### Prompt
Begin the copy at the line that contains "The image size is (1024, 691).", end it at the last line of the entries below, keep every word exact, and include no pictures.

○ ○ ○ ○ ○ ○ ○

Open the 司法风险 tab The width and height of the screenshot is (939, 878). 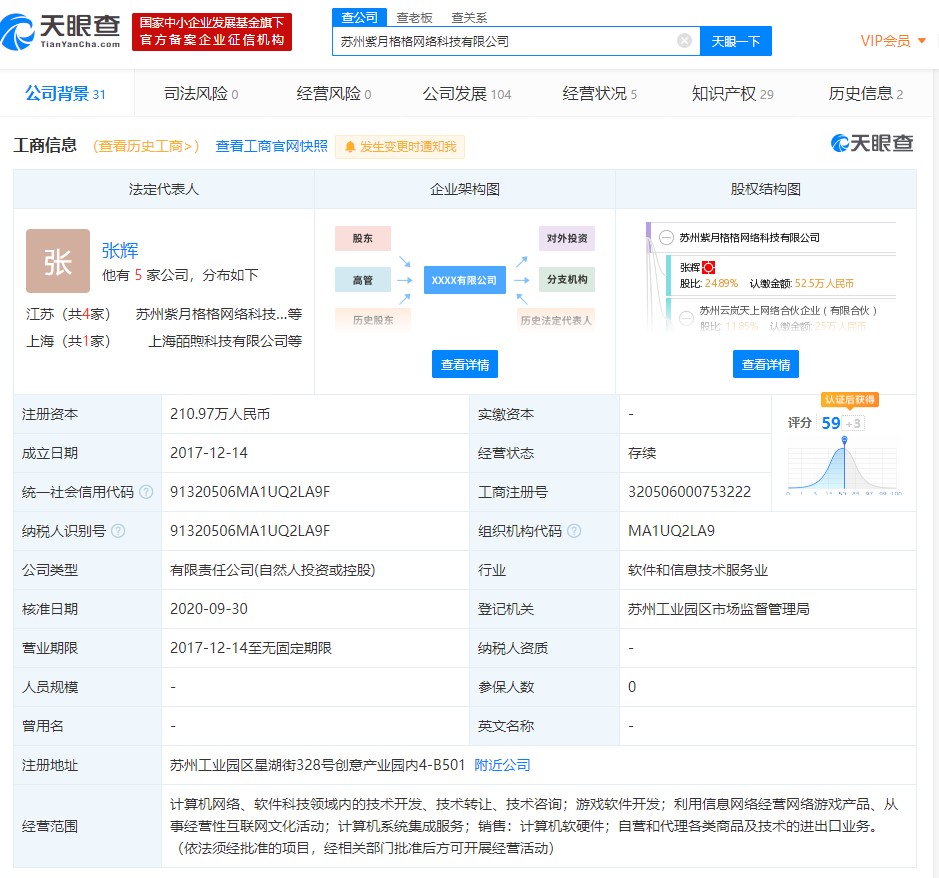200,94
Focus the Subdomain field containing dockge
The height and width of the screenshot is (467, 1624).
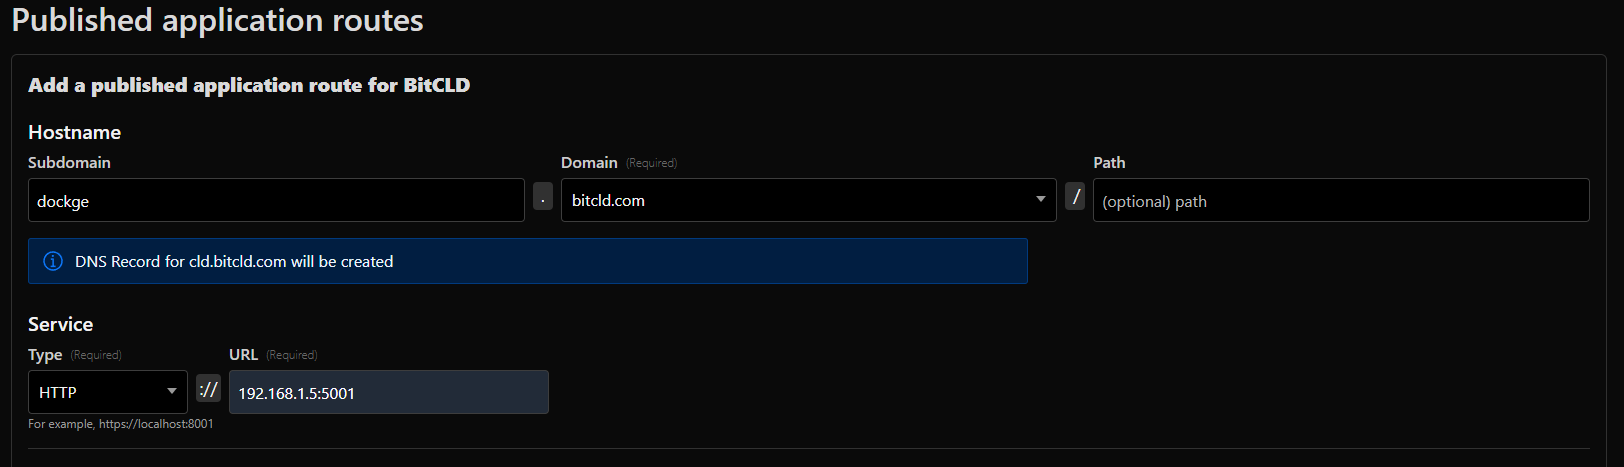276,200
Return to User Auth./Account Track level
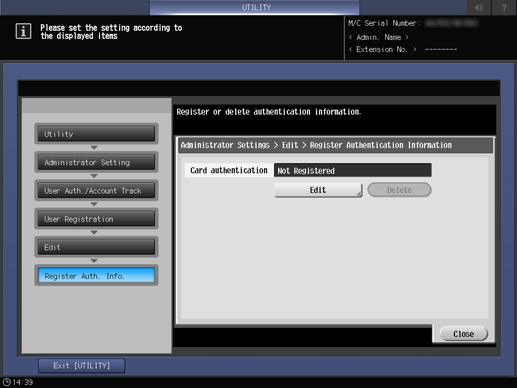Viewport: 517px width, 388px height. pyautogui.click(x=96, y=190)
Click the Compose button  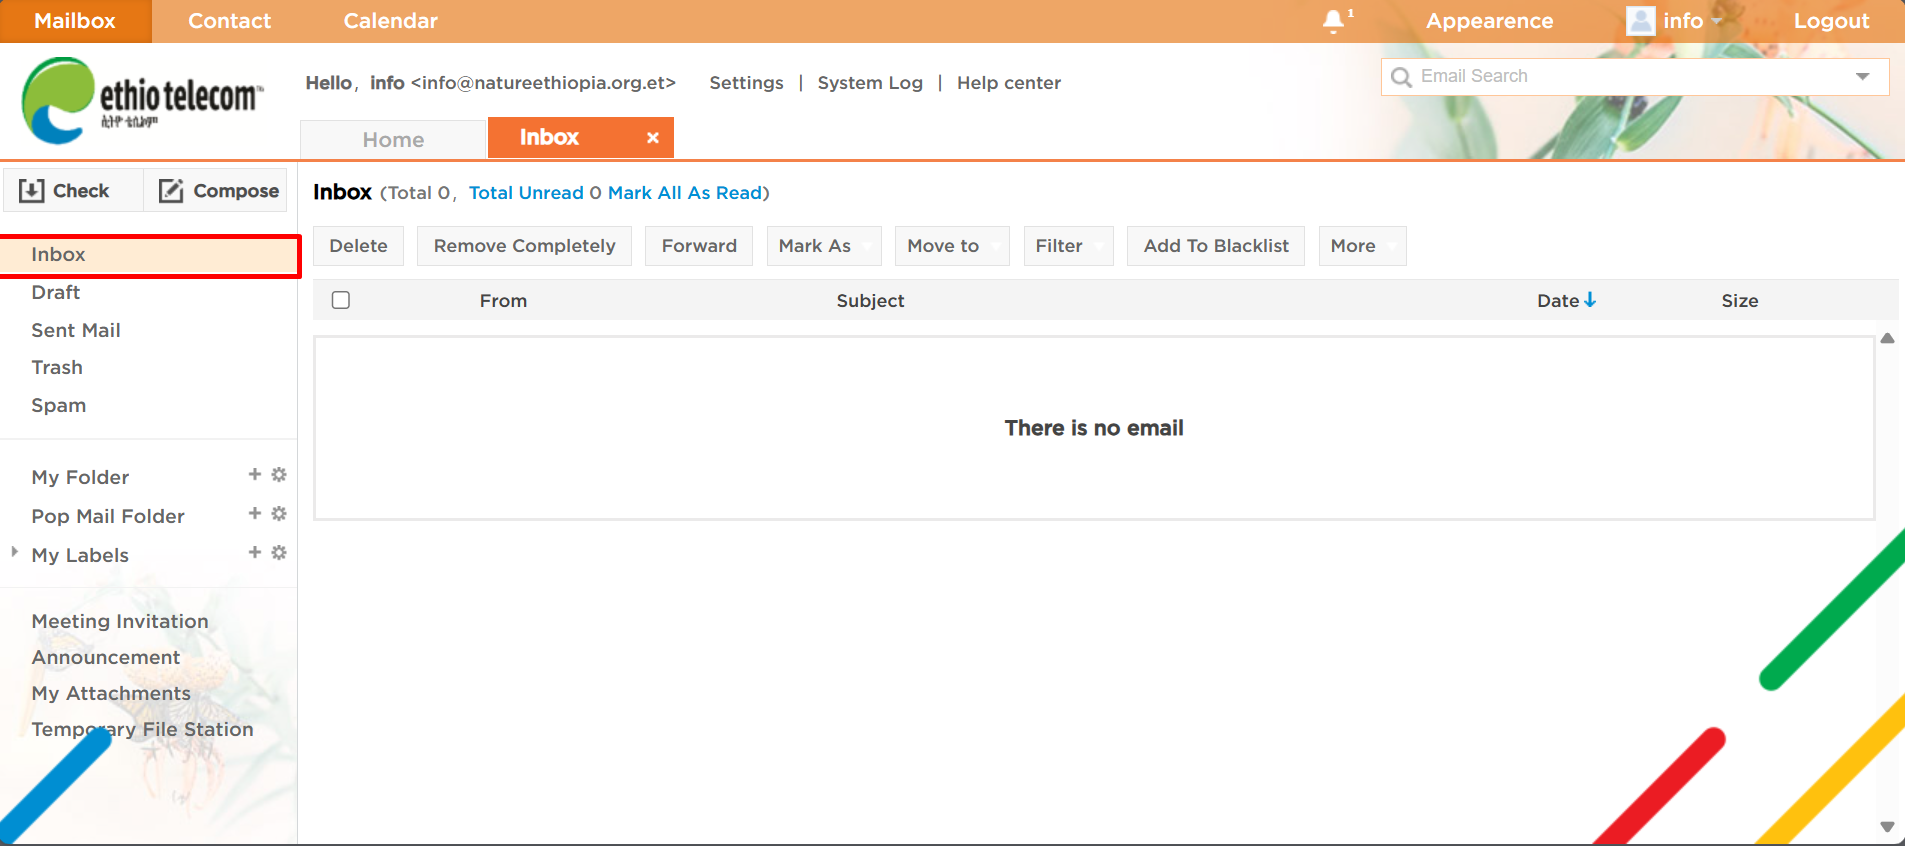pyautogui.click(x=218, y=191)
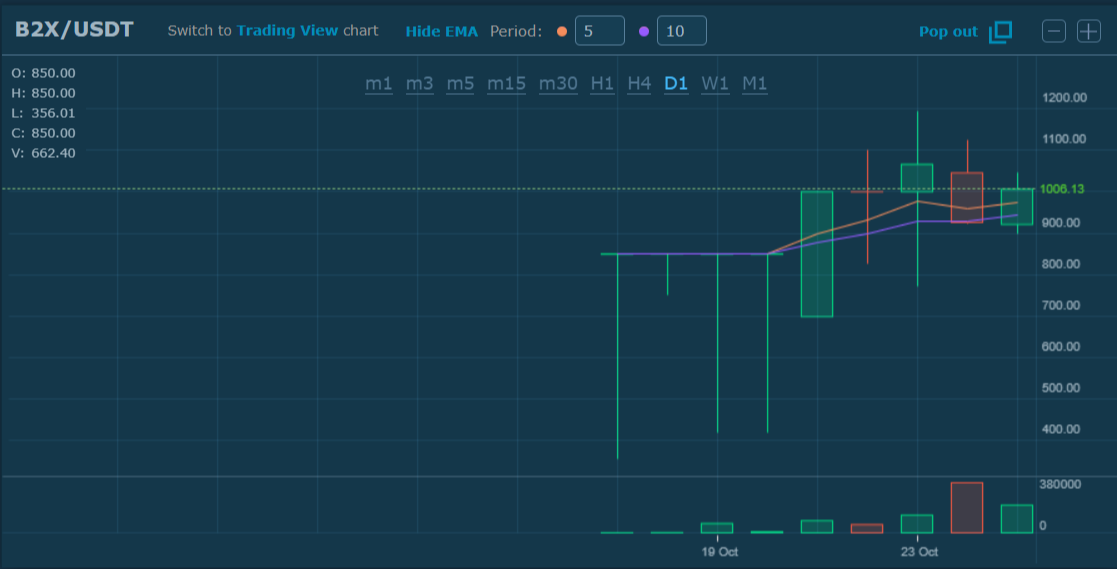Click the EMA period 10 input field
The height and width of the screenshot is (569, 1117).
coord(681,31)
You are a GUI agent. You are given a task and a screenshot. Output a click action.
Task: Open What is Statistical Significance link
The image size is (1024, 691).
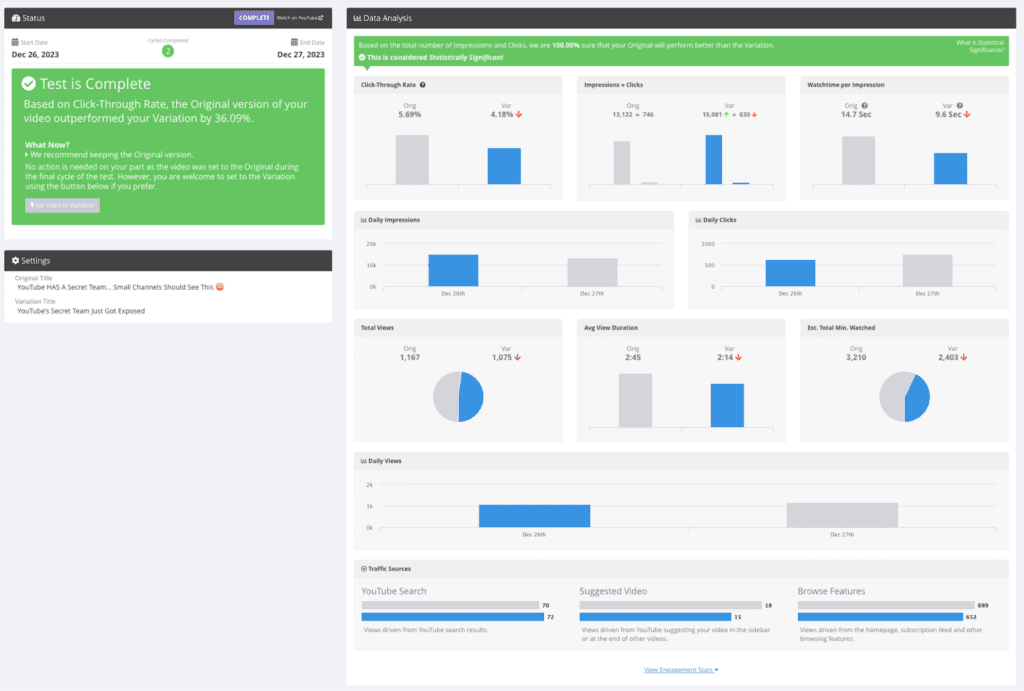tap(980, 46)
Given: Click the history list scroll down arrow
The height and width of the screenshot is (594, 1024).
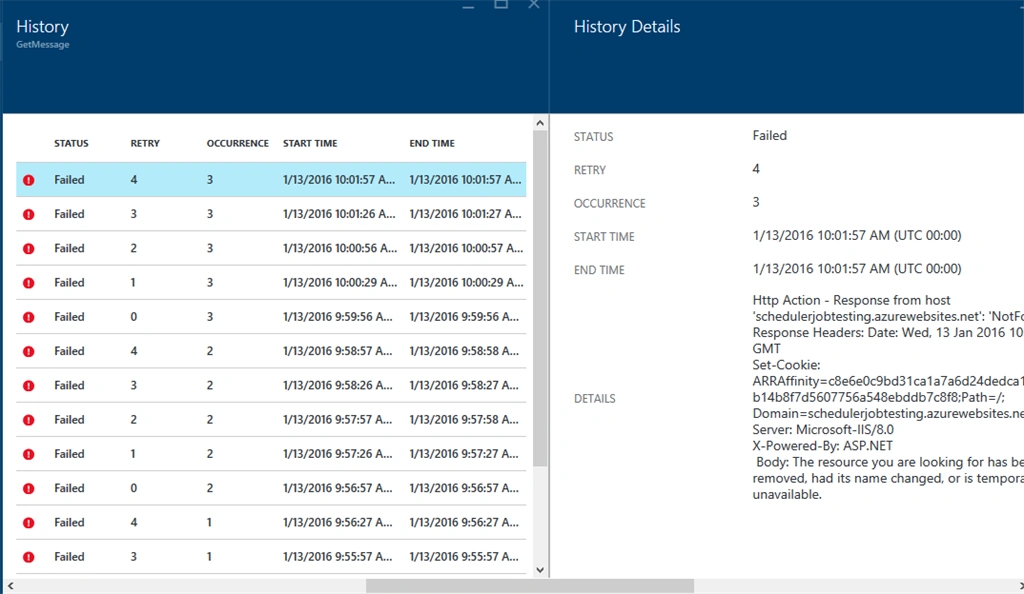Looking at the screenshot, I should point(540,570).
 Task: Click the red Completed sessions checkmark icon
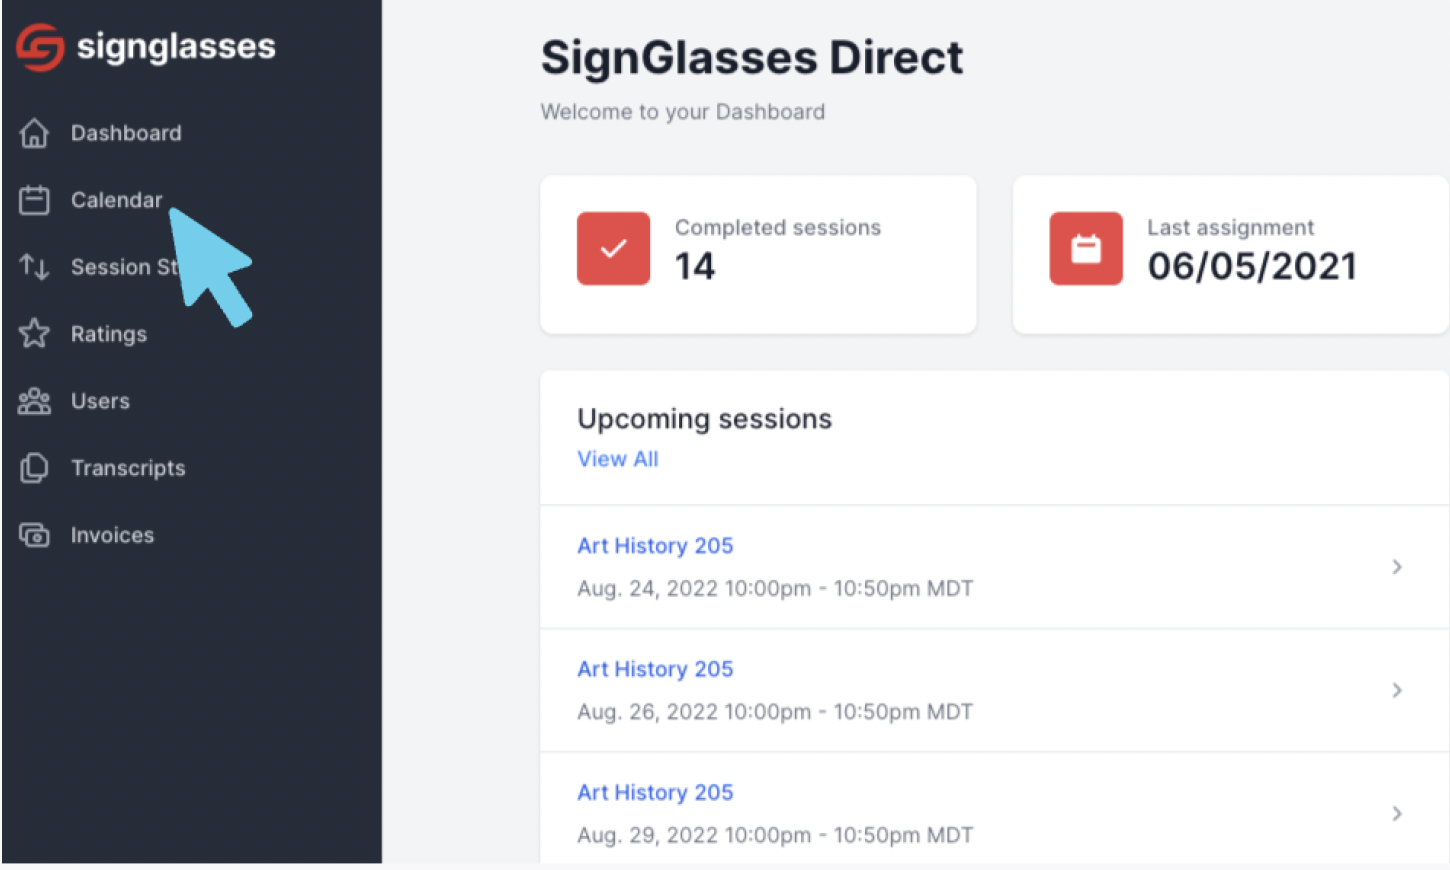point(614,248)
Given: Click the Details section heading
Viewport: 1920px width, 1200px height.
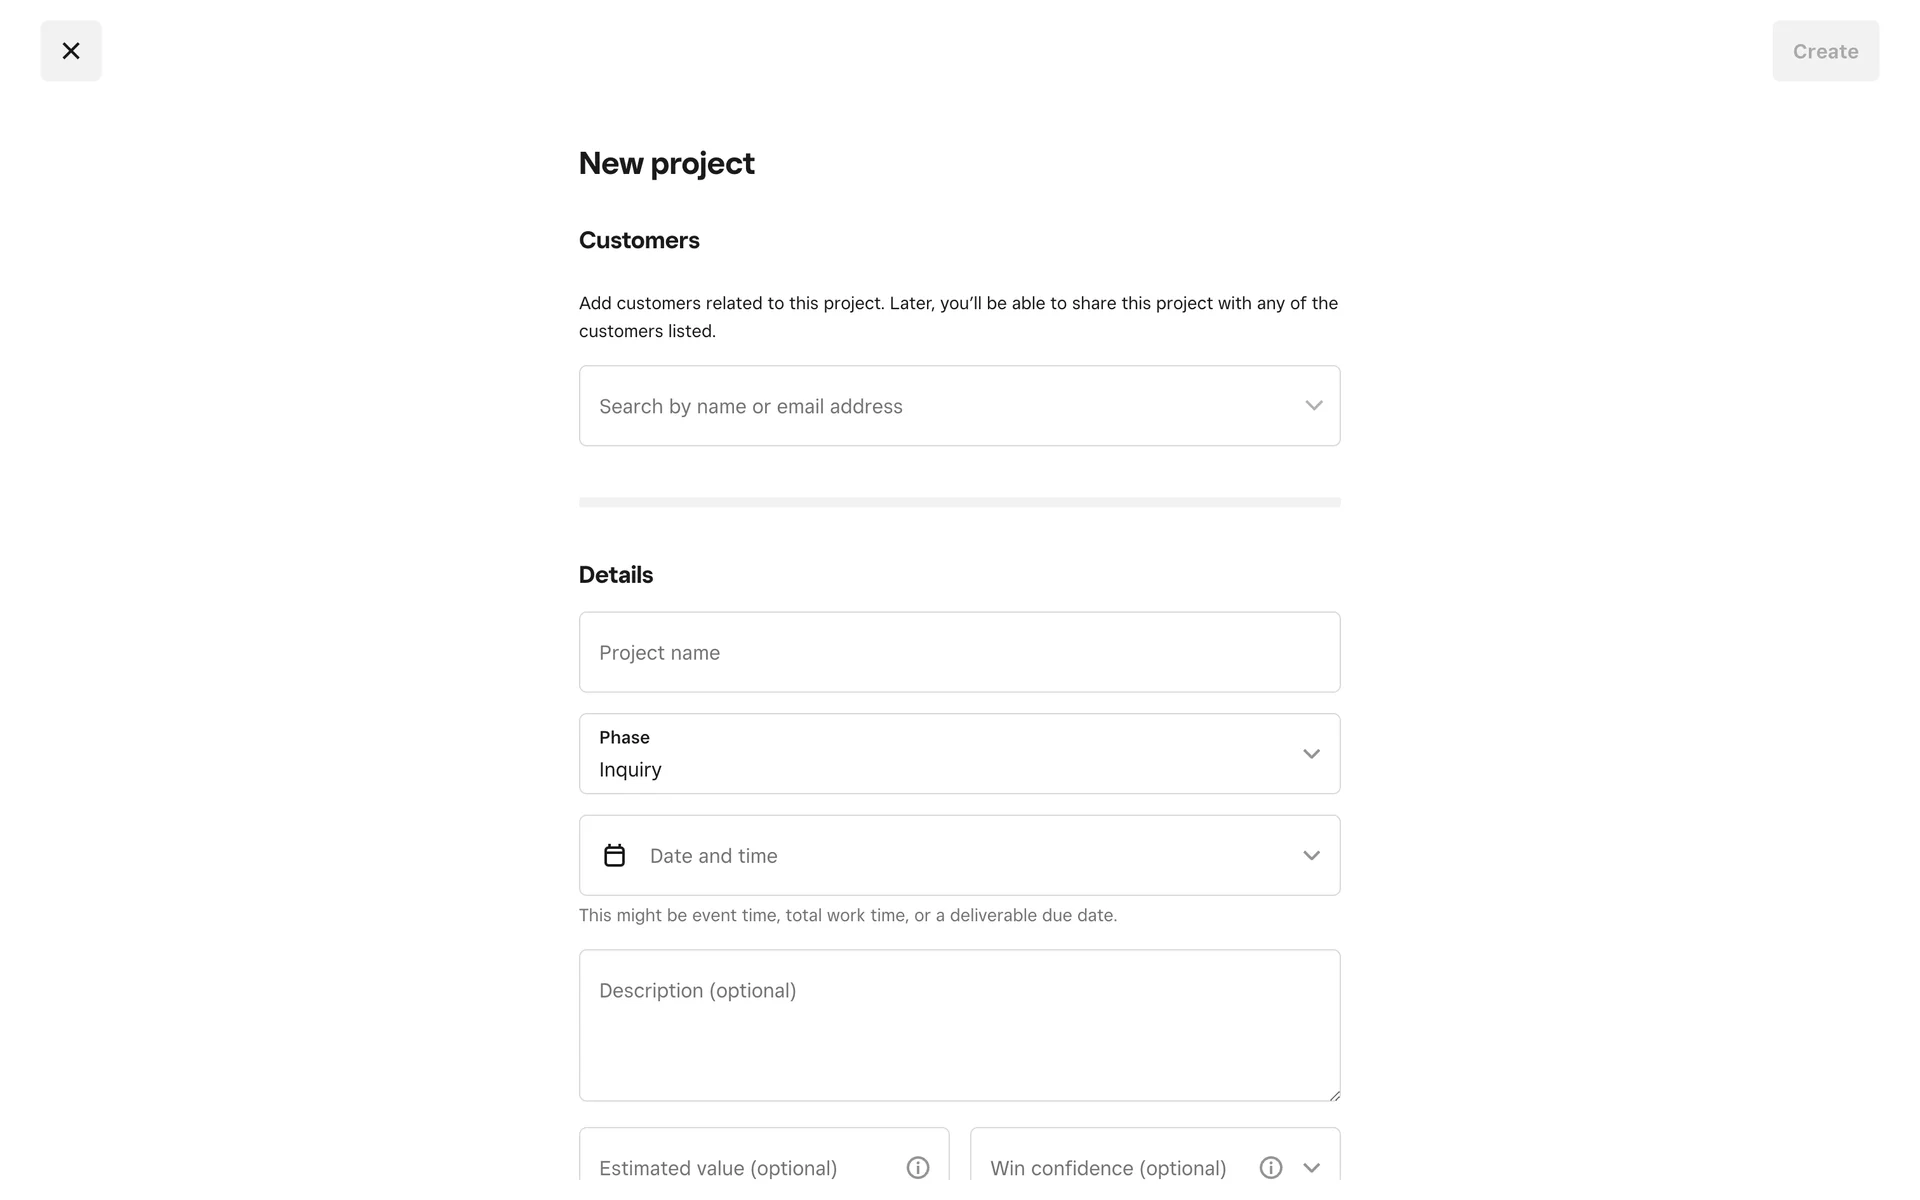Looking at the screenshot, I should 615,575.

○ ○ ○ ○ ○ ○ ○

### Output for this exercise
The image size is (1024, 691).
tap(980, 46)
Given: Click the history list scroll down arrow
The height and width of the screenshot is (594, 1024).
Looking at the screenshot, I should point(540,570).
 Task: Click the red Completed sessions checkmark icon
point(614,248)
Given: Click the Details section heading
Viewport: 1920px width, 1200px height.
Looking at the screenshot, I should 615,575.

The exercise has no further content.